Start of GIVEN DATA
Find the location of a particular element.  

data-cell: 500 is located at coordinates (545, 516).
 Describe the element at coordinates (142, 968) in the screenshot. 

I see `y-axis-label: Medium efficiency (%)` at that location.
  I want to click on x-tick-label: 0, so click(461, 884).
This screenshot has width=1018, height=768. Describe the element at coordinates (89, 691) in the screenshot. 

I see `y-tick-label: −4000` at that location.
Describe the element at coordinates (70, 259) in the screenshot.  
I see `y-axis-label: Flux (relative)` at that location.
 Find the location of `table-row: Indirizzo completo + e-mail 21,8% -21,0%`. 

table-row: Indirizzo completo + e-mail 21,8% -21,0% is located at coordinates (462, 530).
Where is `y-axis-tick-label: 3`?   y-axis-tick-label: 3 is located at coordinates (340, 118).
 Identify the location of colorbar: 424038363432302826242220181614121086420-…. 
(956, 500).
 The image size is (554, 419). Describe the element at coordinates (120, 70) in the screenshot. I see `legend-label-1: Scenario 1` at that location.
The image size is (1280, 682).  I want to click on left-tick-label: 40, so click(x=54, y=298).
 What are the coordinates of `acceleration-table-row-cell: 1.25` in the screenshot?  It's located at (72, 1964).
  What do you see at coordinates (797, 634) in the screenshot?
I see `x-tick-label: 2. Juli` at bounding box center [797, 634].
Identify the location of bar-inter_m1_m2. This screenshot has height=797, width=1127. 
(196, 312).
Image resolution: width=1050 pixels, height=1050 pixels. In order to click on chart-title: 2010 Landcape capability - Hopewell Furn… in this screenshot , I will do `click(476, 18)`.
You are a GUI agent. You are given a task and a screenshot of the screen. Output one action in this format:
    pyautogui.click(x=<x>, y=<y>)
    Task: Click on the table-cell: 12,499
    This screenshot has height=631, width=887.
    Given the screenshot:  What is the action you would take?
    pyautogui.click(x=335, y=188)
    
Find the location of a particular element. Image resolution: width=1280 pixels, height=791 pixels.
End of GIVEN DATA
__WHAT YOU WILL DO__. Copy out the records word for word, beginning at the line that contains "Image resolution: width=1050" and continuing through the last line of the records, with both ends included.

__RESULT__.
Image resolution: width=1050 pixels, height=1050 pixels. In order to click on chart-title: 2010 Landcape capability - Hopewell Furn… in this screenshot , I will do `click(476, 18)`.
You are a GUI agent. You are given a task and a screenshot of the screen. Output one action in this format:
    pyautogui.click(x=<x>, y=<y>)
    Task: Click on the table-cell: 12,499
    This screenshot has height=631, width=887.
    Given the screenshot:  What is the action you would take?
    pyautogui.click(x=335, y=188)
    
Find the location of a particular element. Image resolution: width=1280 pixels, height=791 pixels.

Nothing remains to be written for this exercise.